Segment Open
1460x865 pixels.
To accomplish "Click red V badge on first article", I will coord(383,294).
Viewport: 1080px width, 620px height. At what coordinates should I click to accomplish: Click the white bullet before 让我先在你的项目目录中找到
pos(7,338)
Segment Closed
Segment Open
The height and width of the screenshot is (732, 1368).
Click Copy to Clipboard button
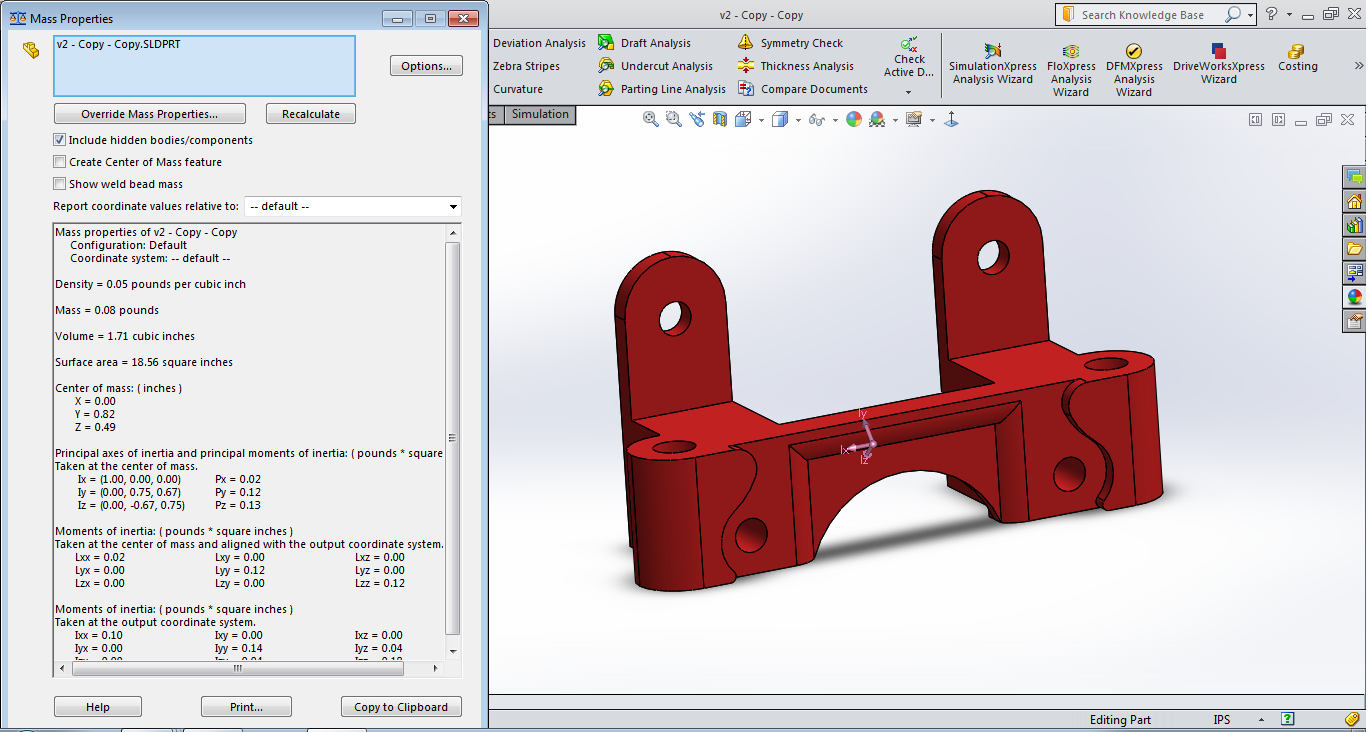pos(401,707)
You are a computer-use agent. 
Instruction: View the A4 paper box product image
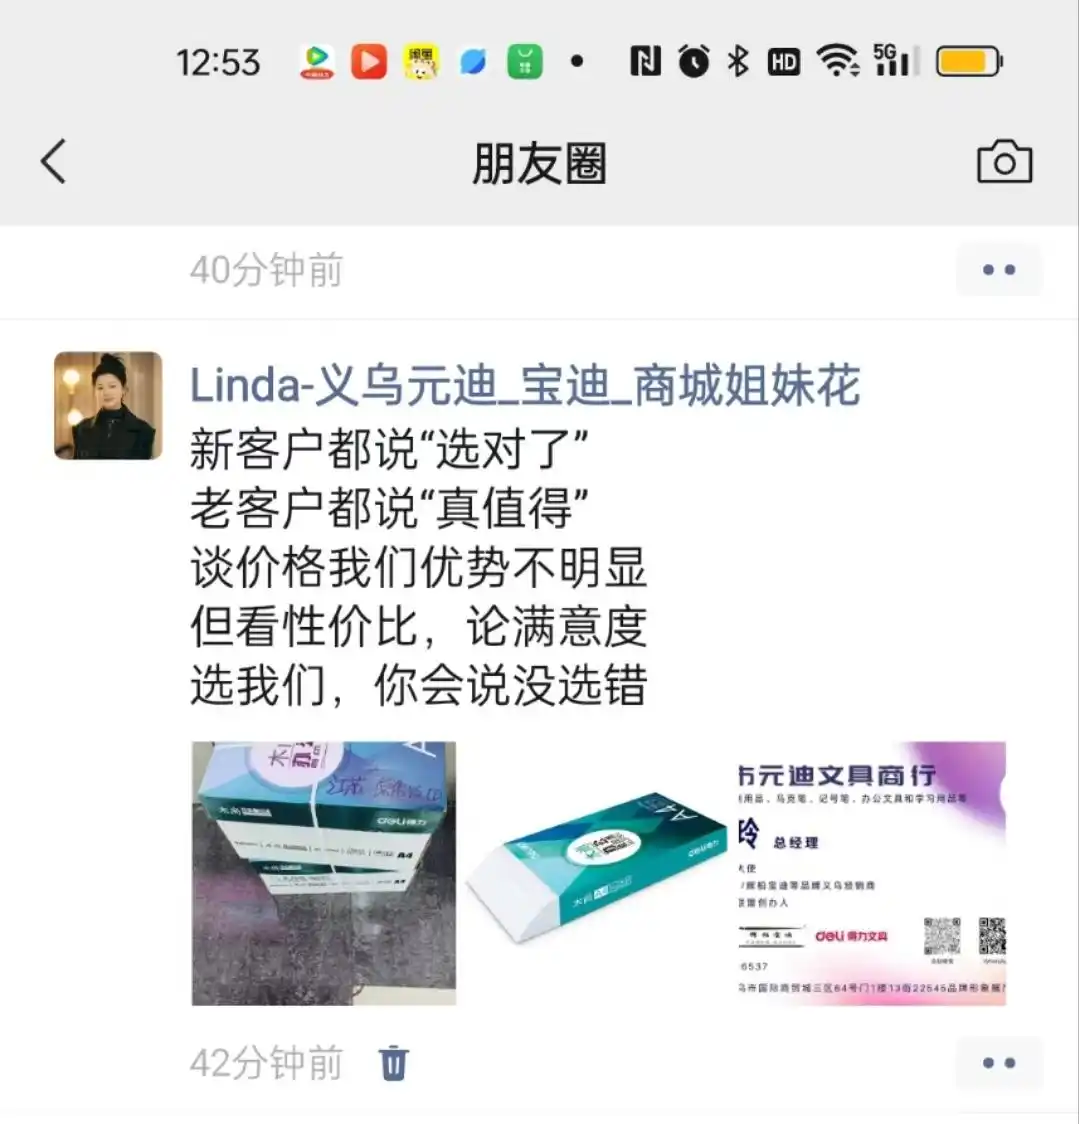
Segment Closed
Segment Open
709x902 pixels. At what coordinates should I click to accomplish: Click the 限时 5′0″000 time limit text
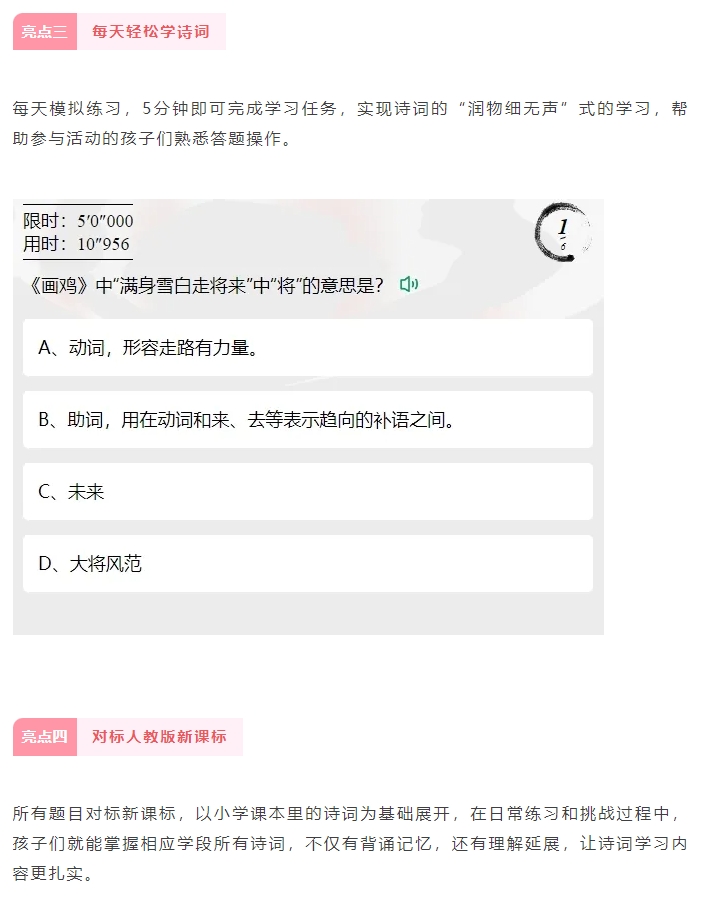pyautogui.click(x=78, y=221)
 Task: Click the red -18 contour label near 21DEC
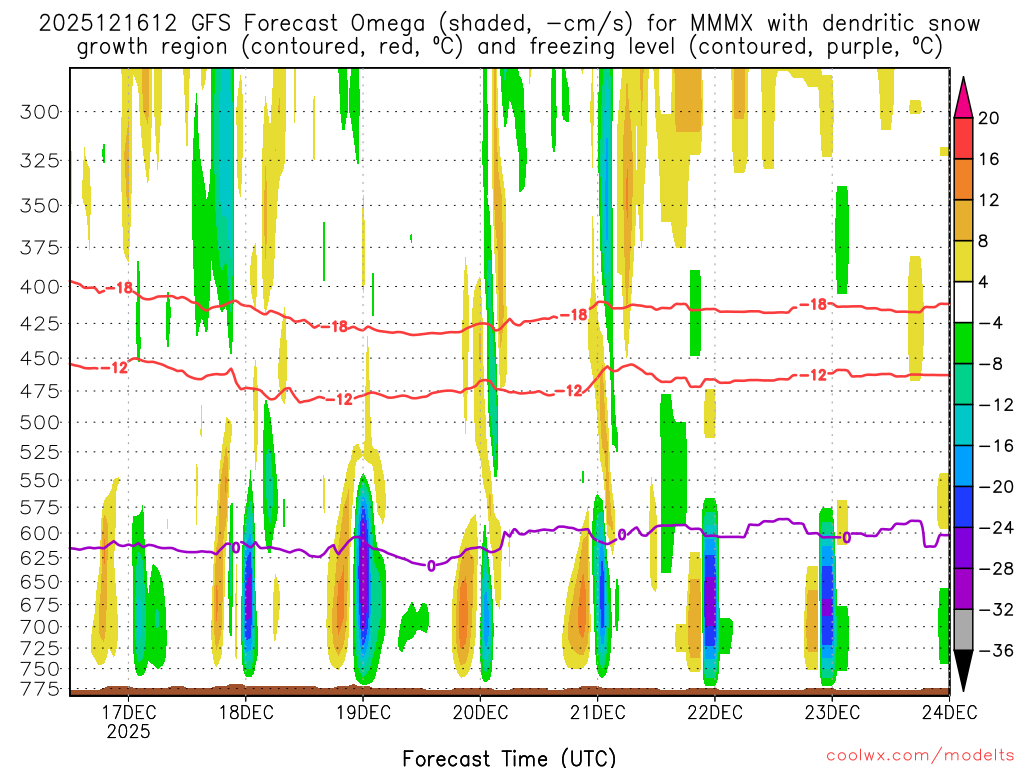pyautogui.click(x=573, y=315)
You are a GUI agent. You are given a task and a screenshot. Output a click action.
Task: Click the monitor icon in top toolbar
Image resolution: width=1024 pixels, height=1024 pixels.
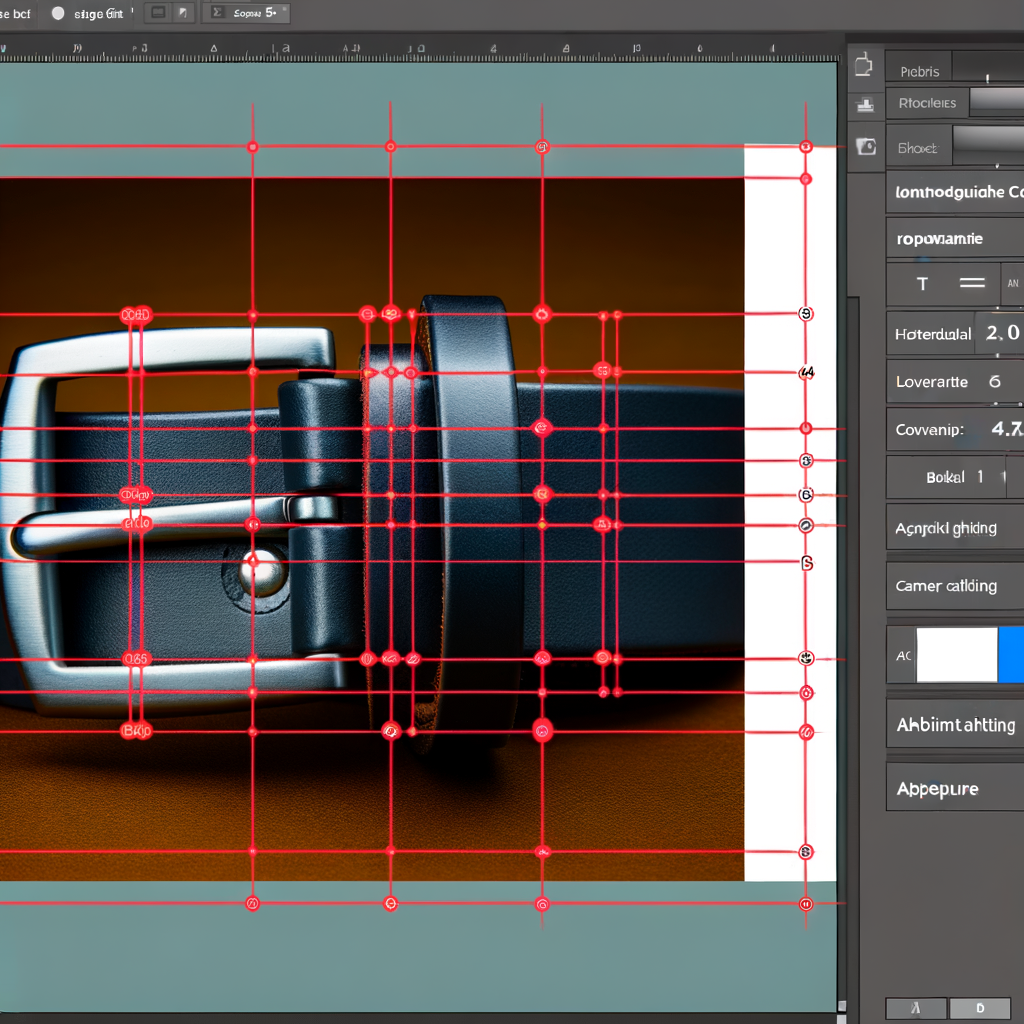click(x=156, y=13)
Segment Closed
#### WHAT TO PRODUCE
Based on the entries above, please count how many lines contain the string "agent", and reply with the figure only.

#### REPLY
2